(É verdade que as cadeias de valor globais estão de
pernas para o ar e se os historiadores económicos se empenharam em comparar a
Grande Depressão de 1930 com a Grande Recessão de 2008 têm agora vasta matéria
para aprofundar essa comparação com a crise ditada pela pandemia. Mas talvez a atividade que enfrenta a maior perturbação seja o turismo pois
os seus principais agentes, transporte aéreo e pessoas vão demorar algum tempo
a recuperar o seu relacionamento.
Como é habitual em Portugal, os temas da “turistificação” e da
gentrificação das cidades ditada pelo cosmopolitismo urbano, nomeadamente turístico,
chegaram com atraso, com muito atraso. E não é menos verdade que também como
frequentemente acontece os contornos do debate são forçados para a nossa
realidade, como se quiséssemos compensar o atraso com a demonstração de que as
nossas derivas e excessos estão ao nível dos observados onde tais fenómenos ganharam
expressão inicial. Para além disso, a também usual prática de tomar a nuvem
(Lisboa) por Juno (o país) ajuda a missa e rapidamente também o Porto começa a
ter de demonstrar que também está no barco dos mesmos excessos. Como é óbvio,
os que se comprometeram precocemente com o debate nunca se quiseram colocar
face à questão do contrafactual: o que seriam as nossas Cidades principais sem essa
pressão turística?
Esta questão não se confunde com um outro problema, esse já conhecido há
bastante mais tempo e que se prende com a chamada “tourism disease”, que
é mais uma questão macroeconómica e das condições de especialização das
economias. O Algarve e a Região Autónoma da Madeira (RAM) são os nossos únicos
exemplos. O turismo influencia a especialização produtiva das regiões focadas
nessa atividade, dificultando a diversificação produtiva e suscita um desafio
enorme à chamada especialização inteligente. Ou seja, como incorporar maior
intensidade de conhecimento nesse modelo de especialização? As estratégias
regionais de especialização inteligente do Algarve e da RAM evidenciaram com
clareza como é difícil a génese da inovação nesses modelos de especialização.

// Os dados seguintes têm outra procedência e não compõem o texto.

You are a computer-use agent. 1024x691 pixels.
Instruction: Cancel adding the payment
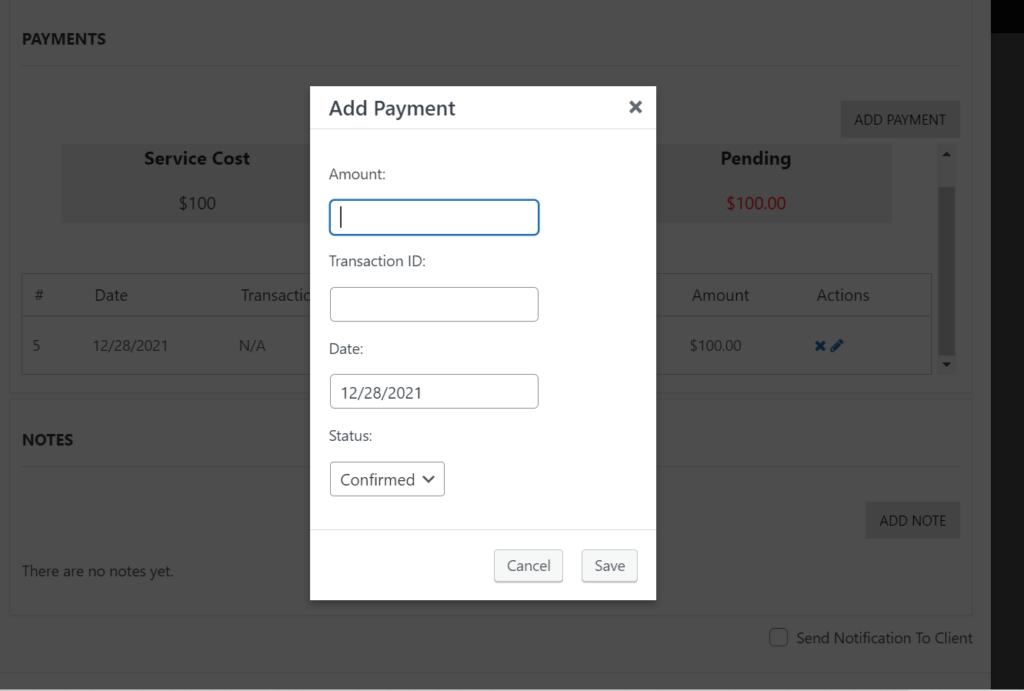(528, 566)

No período imediatamente anterior à pandemia, algumas garras anti-turismo começavam
a surgir no debate, afinal os outros já eram de mais. Tudo isso ruiu com a
pandemia e com a colocação do cenário oposto, o emprego que se perdeu, o rendimento
que não chega, o capital investido que não se rendibiliza e como sempre nestas
coisas do mercado os últimos a entrar são sempre o mexilhão do processo.
O António Guerreiro que escreve no Público não é um prosador fácil, antes
pelo contrário, é bastante hermético. Mas na sua última crónica (link aqui), traz-nos uma
reflexão bem oportuna em tempos de penúria:
“ (…) Podemos e devemos criticar com
violência (porque é a única maneira de lutar contra o que também produz
violência) o problema da gestão do turismo, da sua planificação pelo poder
político e gestionário, no quadro de uma planificação cultural, urbanística e social.
Mas de modo nenhum podemos pensar em prescindir dos “estrangeiros”. Não por eles
trazerem prosperidade económica (motivo importante, mas não é disso que trato
aqui), mas porque as culturas vivem de reflexos e contra-reflexos, de olhares
recíprocos. Sem isso, estiolam e vivem na cegueira. Alguém pensa que foram os
lisboetas que descobriram a beleza de Lisboa, aquela que é atualmente tão
reconhecida e celebrada? Alguém pensa que antes de os alemães e holandeses
freaks terem começado a visitar e a instalar-se na costa alentejana algum
autóctone sabia olhar para as praias e para o mar que tinha à sua frente? Foi
sempre o olhar de outrem a ativar o nosso próprio olhar.”